WORK REQUEST - The response must reproduce every record below without alteration.

[STORED DATA Boundary: Start]

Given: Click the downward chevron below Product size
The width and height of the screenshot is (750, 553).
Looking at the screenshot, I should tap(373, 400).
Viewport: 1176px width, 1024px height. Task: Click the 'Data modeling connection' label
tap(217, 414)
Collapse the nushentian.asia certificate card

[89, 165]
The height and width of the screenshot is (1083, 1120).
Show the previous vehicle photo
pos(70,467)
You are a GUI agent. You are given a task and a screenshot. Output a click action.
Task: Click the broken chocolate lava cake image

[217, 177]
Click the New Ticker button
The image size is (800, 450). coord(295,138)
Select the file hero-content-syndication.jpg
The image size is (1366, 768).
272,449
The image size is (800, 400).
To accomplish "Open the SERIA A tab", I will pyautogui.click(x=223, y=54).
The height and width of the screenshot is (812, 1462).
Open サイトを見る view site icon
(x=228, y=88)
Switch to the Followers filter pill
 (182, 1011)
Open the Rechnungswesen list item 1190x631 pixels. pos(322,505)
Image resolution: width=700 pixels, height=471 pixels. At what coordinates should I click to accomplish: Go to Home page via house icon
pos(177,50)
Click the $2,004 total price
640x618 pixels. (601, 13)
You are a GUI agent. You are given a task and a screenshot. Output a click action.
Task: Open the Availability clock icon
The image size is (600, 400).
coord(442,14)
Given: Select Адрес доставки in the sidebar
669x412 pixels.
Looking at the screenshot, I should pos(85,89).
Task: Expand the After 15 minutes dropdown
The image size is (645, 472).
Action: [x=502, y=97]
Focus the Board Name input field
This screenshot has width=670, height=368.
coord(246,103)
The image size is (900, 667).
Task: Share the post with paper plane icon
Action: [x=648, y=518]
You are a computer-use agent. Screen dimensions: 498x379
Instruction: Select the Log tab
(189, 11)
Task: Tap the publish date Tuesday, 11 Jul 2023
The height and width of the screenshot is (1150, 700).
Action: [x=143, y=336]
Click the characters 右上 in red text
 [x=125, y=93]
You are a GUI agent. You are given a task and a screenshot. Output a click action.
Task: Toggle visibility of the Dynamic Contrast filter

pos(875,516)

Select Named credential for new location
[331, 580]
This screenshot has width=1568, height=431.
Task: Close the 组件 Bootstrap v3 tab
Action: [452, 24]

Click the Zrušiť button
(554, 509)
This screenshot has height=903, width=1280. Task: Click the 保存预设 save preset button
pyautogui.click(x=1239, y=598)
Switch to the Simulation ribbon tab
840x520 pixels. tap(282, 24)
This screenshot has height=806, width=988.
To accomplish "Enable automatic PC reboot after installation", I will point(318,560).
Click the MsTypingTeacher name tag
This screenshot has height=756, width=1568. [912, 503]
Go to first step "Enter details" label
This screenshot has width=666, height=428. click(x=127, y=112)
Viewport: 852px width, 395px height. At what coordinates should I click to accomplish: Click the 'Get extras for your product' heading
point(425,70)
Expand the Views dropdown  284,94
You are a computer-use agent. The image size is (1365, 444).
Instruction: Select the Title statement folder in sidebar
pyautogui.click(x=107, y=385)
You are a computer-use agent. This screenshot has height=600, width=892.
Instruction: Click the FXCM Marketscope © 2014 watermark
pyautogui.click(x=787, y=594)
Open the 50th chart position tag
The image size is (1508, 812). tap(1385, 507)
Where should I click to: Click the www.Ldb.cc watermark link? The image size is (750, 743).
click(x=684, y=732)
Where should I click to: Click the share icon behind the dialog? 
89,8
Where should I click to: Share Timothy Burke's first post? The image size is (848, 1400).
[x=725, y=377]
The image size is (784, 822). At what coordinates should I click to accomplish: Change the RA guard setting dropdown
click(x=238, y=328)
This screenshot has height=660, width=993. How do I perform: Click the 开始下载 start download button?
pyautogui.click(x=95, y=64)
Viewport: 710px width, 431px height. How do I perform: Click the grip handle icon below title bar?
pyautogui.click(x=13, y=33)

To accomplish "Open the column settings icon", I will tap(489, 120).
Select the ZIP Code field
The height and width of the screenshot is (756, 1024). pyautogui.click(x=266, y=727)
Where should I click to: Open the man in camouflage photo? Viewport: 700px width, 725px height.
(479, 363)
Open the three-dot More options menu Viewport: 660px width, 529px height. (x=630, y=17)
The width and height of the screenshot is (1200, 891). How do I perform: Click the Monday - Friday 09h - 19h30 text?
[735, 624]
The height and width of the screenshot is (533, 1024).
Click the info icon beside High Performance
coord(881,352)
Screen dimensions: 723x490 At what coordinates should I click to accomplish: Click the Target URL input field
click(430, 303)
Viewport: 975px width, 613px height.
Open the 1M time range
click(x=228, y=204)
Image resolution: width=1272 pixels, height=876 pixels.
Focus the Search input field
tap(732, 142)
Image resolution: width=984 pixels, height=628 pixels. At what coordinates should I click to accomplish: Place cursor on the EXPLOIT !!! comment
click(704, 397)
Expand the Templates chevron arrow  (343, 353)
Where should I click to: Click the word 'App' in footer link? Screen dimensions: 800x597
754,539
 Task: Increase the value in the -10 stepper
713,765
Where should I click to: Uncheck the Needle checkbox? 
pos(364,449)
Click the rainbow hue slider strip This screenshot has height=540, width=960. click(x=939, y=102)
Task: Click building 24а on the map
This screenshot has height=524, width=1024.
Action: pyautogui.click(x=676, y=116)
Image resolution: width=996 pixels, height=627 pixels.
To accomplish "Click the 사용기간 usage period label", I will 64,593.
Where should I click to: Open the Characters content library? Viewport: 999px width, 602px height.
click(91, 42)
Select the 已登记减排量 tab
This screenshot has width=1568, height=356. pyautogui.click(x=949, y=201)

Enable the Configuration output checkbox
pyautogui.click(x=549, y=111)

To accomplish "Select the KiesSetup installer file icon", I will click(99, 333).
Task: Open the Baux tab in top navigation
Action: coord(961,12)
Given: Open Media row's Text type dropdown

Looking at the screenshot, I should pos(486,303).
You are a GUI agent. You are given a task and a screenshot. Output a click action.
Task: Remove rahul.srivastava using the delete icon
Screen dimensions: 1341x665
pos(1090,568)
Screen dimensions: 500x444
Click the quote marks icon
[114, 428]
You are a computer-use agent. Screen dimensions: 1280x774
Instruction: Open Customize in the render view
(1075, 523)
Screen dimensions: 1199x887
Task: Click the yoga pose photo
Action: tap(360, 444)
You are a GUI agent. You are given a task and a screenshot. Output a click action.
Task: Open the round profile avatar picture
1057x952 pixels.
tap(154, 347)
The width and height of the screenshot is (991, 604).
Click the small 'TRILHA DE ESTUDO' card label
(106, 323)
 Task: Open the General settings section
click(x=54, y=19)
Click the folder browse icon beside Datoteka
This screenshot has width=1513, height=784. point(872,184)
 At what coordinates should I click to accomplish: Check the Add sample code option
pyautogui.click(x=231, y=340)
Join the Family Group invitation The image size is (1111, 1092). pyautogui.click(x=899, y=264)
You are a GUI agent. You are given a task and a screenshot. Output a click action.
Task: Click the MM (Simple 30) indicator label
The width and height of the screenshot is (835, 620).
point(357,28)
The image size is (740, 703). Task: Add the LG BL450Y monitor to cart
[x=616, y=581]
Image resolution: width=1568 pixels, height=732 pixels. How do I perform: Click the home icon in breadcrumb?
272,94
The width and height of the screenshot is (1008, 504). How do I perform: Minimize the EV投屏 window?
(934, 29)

[STORED DATA Boundary: End]

RESULT OF THE TASK -
Given: Click the downward chevron below Product size
The width and height of the screenshot is (750, 553).
Looking at the screenshot, I should tap(373, 400).
Viewport: 1176px width, 1024px height. Task: Click the 'Data modeling connection' label
tap(217, 414)
Collapse the nushentian.asia certificate card

[89, 165]
The height and width of the screenshot is (1083, 1120).
Show the previous vehicle photo
pos(70,467)
You are a GUI agent. You are given a task and a screenshot. Output a click action.
Task: Click the broken chocolate lava cake image

[217, 177]
Click the New Ticker button
The image size is (800, 450). coord(295,138)
Select the file hero-content-syndication.jpg
The image size is (1366, 768).
272,449
The image size is (800, 400).
To accomplish "Open the SERIA A tab", I will pyautogui.click(x=223, y=54).
The height and width of the screenshot is (812, 1462).
Open サイトを見る view site icon
(x=228, y=88)
Switch to the Followers filter pill
 (182, 1011)
Open the Rechnungswesen list item 1190x631 pixels. pos(322,505)
Image resolution: width=700 pixels, height=471 pixels. At what coordinates should I click to accomplish: Go to Home page via house icon
pos(177,50)
Click the $2,004 total price
640x618 pixels. (601, 13)
You are a GUI agent. You are given a task and a screenshot. Output a click action.
Task: Open the Availability clock icon
The image size is (600, 400).
coord(442,14)
Given: Select Адрес доставки in the sidebar
669x412 pixels.
Looking at the screenshot, I should pos(85,89).
Task: Expand the After 15 minutes dropdown
The image size is (645, 472).
Action: [x=502, y=97]
Focus the Board Name input field
This screenshot has width=670, height=368.
coord(246,103)
The image size is (900, 667).
Task: Share the post with paper plane icon
Action: [x=648, y=518]
You are a computer-use agent. Screen dimensions: 498x379
Instruction: Select the Log tab
(189, 11)
Task: Tap the publish date Tuesday, 11 Jul 2023
The height and width of the screenshot is (1150, 700).
Action: [x=143, y=336]
Click the characters 右上 in red text
 [x=125, y=93]
You are a GUI agent. You are given a task and a screenshot. Output a click action.
Task: Toggle visibility of the Dynamic Contrast filter

pos(875,516)

Select Named credential for new location
[331, 580]
This screenshot has width=1568, height=431.
Task: Close the 组件 Bootstrap v3 tab
Action: [452, 24]

Click the Zrušiť button
(554, 509)
This screenshot has height=903, width=1280. Task: Click the 保存预设 save preset button
pyautogui.click(x=1239, y=598)
Switch to the Simulation ribbon tab
840x520 pixels. tap(282, 24)
This screenshot has height=806, width=988.
To accomplish "Enable automatic PC reboot after installation", I will point(318,560).
Click the MsTypingTeacher name tag
This screenshot has height=756, width=1568. [912, 503]
Go to first step "Enter details" label
This screenshot has width=666, height=428. click(x=127, y=112)
Viewport: 852px width, 395px height. At what coordinates should I click to accomplish: Click the 'Get extras for your product' heading
point(425,70)
Expand the Views dropdown  284,94
You are a computer-use agent. The image size is (1365, 444).
Instruction: Select the Title statement folder in sidebar
pyautogui.click(x=107, y=385)
You are a computer-use agent. This screenshot has height=600, width=892.
Instruction: Click the FXCM Marketscope © 2014 watermark
pyautogui.click(x=787, y=594)
Open the 50th chart position tag
The image size is (1508, 812). tap(1385, 507)
Where should I click to: Click the www.Ldb.cc watermark link? The image size is (750, 743).
click(x=684, y=732)
Where should I click to: Click the share icon behind the dialog? 
89,8
Where should I click to: Share Timothy Burke's first post? The image size is (848, 1400).
[x=725, y=377]
The image size is (784, 822). At what coordinates should I click to accomplish: Change the RA guard setting dropdown
click(x=238, y=328)
This screenshot has height=660, width=993. How do I perform: Click the 开始下载 start download button?
pyautogui.click(x=95, y=64)
Viewport: 710px width, 431px height. How do I perform: Click the grip handle icon below title bar?
pyautogui.click(x=13, y=33)

To accomplish "Open the column settings icon", I will tap(489, 120).
Select the ZIP Code field
The height and width of the screenshot is (756, 1024). pyautogui.click(x=266, y=727)
Where should I click to: Open the man in camouflage photo? Viewport: 700px width, 725px height.
(479, 363)
Open the three-dot More options menu Viewport: 660px width, 529px height. (x=630, y=17)
The width and height of the screenshot is (1200, 891). How do I perform: Click the Monday - Friday 09h - 19h30 text?
[735, 624]
The height and width of the screenshot is (533, 1024).
Click the info icon beside High Performance
coord(881,352)
Screen dimensions: 723x490 At what coordinates should I click to accomplish: Click the Target URL input field
click(430, 303)
Viewport: 975px width, 613px height.
Open the 1M time range
click(x=228, y=204)
Image resolution: width=1272 pixels, height=876 pixels.
Focus the Search input field
tap(732, 142)
Image resolution: width=984 pixels, height=628 pixels. At what coordinates should I click to accomplish: Place cursor on the EXPLOIT !!! comment
click(704, 397)
Expand the Templates chevron arrow  (343, 353)
Where should I click to: Click the word 'App' in footer link? Screen dimensions: 800x597
754,539
 Task: Increase the value in the -10 stepper
713,765
Where should I click to: Uncheck the Needle checkbox? 
pos(364,449)
Click the rainbow hue slider strip This screenshot has height=540, width=960. click(x=939, y=102)
Task: Click building 24а on the map
This screenshot has height=524, width=1024.
Action: pyautogui.click(x=676, y=116)
Image resolution: width=996 pixels, height=627 pixels.
To accomplish "Click the 사용기간 usage period label", I will 64,593.
Where should I click to: Open the Characters content library? Viewport: 999px width, 602px height.
click(91, 42)
Select the 已登记减排量 tab
This screenshot has width=1568, height=356. pyautogui.click(x=949, y=201)

Enable the Configuration output checkbox
pyautogui.click(x=549, y=111)

To accomplish "Select the KiesSetup installer file icon", I will click(99, 333).
Task: Open the Baux tab in top navigation
Action: coord(961,12)
Given: Open Media row's Text type dropdown

Looking at the screenshot, I should pos(486,303).
You are a GUI agent. You are given a task and a screenshot. Output a click action.
Task: Remove rahul.srivastava using the delete icon
Screen dimensions: 1341x665
pos(1090,568)
Screen dimensions: 500x444
Click the quote marks icon
[114, 428]
You are a computer-use agent. Screen dimensions: 1280x774
Instruction: Open Customize in the render view
(1075, 523)
Screen dimensions: 1199x887
Task: Click the yoga pose photo
Action: tap(360, 444)
You are a GUI agent. You are given a task and a screenshot. Output a click action.
Task: Open the round profile avatar picture
1057x952 pixels.
tap(154, 347)
The width and height of the screenshot is (991, 604).
Click the small 'TRILHA DE ESTUDO' card label
(106, 323)
 Task: Open the General settings section
click(x=54, y=19)
Click the folder browse icon beside Datoteka
This screenshot has width=1513, height=784. point(872,184)
 At what coordinates should I click to accomplish: Check the Add sample code option
pyautogui.click(x=231, y=340)
Join the Family Group invitation The image size is (1111, 1092). pyautogui.click(x=899, y=264)
You are a GUI agent. You are given a task and a screenshot. Output a click action.
Task: Click the MM (Simple 30) indicator label
The width and height of the screenshot is (835, 620).
point(357,28)
The image size is (740, 703). Task: Add the LG BL450Y monitor to cart
[x=616, y=581]
Image resolution: width=1568 pixels, height=732 pixels. How do I perform: Click the home icon in breadcrumb?
272,94
The width and height of the screenshot is (1008, 504). How do I perform: Minimize the EV投屏 window?
(934, 29)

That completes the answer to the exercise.